I am running a loop that migrates [YOUR_PROJECT] from [OLD APPROACH] to [NEW APPROACH]. Write the /goal stop condition for this migration. The condition should be: all files using the old pattern have been updated, the old pattern no longer appears anywhere in the codebase (verifiable by a grep that exits 0 when no matches are found), and the full test suite still passes. Write the /goal command and the verification sequence.

Write Stop Conditions

Design a tiered stop condition

Write a tiered /goal for [YOUR_PROJECT] with three levels of done: Level 1 (MVP): [CONDITION 1]; Level 2 (complete): [CONDITION 2]; Level 3 (polished): [CONDITION 3]. The loop should aim for Level 1 first, commit and tag it, then continue to Level 2, and so on. Write the full /goal prompt that implements this tiered approach with a commit at each level.

Write Stop Conditions

Frequently asked questions

What is a /goal command in Claude Code?+

A /goal command defines a terminal condition for the loop: the exact state the codebase must reach before the loop stops. The agent checks the condition programmatically after each iteration, typically by running a shell command that exits 0 when the condition is met. Unlike a prompt that says "fix the tests," a /goal command with "all tests pass and coverage is above 80%" gives the agent a concrete, measurable finish line.

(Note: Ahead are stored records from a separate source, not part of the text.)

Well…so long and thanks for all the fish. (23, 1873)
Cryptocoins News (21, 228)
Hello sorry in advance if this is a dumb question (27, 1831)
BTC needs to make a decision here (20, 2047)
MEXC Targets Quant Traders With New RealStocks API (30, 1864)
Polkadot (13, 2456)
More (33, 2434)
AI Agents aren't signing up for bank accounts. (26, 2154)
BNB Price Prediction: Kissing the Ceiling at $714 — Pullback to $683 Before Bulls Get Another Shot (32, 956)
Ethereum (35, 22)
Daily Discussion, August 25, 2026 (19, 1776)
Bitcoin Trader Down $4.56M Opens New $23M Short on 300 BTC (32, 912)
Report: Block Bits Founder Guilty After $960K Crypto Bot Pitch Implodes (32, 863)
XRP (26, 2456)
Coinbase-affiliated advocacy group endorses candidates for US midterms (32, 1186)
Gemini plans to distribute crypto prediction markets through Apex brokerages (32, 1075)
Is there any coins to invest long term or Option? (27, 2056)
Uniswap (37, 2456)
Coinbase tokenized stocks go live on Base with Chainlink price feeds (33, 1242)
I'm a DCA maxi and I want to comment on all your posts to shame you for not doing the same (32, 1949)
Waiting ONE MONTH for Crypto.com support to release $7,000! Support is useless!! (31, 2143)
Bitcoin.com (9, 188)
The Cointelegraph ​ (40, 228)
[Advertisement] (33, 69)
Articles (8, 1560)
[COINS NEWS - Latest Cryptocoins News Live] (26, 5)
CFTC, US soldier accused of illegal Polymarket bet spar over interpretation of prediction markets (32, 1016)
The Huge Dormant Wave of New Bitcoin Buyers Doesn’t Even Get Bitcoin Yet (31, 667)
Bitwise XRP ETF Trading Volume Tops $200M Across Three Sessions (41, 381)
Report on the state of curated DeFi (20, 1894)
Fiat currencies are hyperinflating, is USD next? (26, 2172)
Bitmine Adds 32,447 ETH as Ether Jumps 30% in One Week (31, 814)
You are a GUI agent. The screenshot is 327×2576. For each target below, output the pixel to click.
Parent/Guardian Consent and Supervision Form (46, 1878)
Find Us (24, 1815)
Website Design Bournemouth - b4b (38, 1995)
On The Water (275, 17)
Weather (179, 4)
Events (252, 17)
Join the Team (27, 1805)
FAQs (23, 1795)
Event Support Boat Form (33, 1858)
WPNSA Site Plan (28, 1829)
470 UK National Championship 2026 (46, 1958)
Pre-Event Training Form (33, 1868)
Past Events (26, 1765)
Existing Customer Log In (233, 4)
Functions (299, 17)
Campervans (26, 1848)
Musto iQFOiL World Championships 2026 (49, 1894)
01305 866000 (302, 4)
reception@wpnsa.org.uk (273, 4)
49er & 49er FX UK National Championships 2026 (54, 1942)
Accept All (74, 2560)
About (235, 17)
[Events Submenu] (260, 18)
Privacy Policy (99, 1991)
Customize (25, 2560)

What makes a good stop condition for an agent loop?+

A good stop condition is programmatically checkable with a single command that returns pass or fail. "All TypeScript errors are resolved" is a good condition because tsc exits 0 when it is true. "The code looks clean" is not a good condition because there is no command to verify it. The best conditions combine multiple verifiable checks: tests pass, errors are zero, and a specific file or endpoint exists.

How do I verify that an agent loop did not break anything?+

Run your full test suite as the last step of every iteration, before marking a task done or committing. The verification agent in Stage 2 of this guide is specifically designed for this: it checks tests in the affected module, confirms no new lint errors were introduced, and verifies the change stayed within its stated scope. If any check fails, it writes a failure report rather than marking the task complete.

What happens if the loop never reaches its stop condition?+

Set a maximum iteration count in every /goal command. After that limit, the loop should stop, update the state file with a timeout note, and optionally alert you. A loop that runs indefinitely without verifying progress is a loop burning compute on a stuck problem. The iteration limit is a safety valve, not an admission of failure. Review the failure log and adjust the stop condition or task scope before re-running.

Should I use the same AI model for implementation and verification?+

Using a different model for verification adds genuine independence. If the implementation model rationalized a flawed solution, the verification model is less likely to rationalize the same error. In practice, even using the same model with a completely different system prompt adds meaningful independence. The key is that the verifier receives only the output and the spec, never the reasoning the implementer used.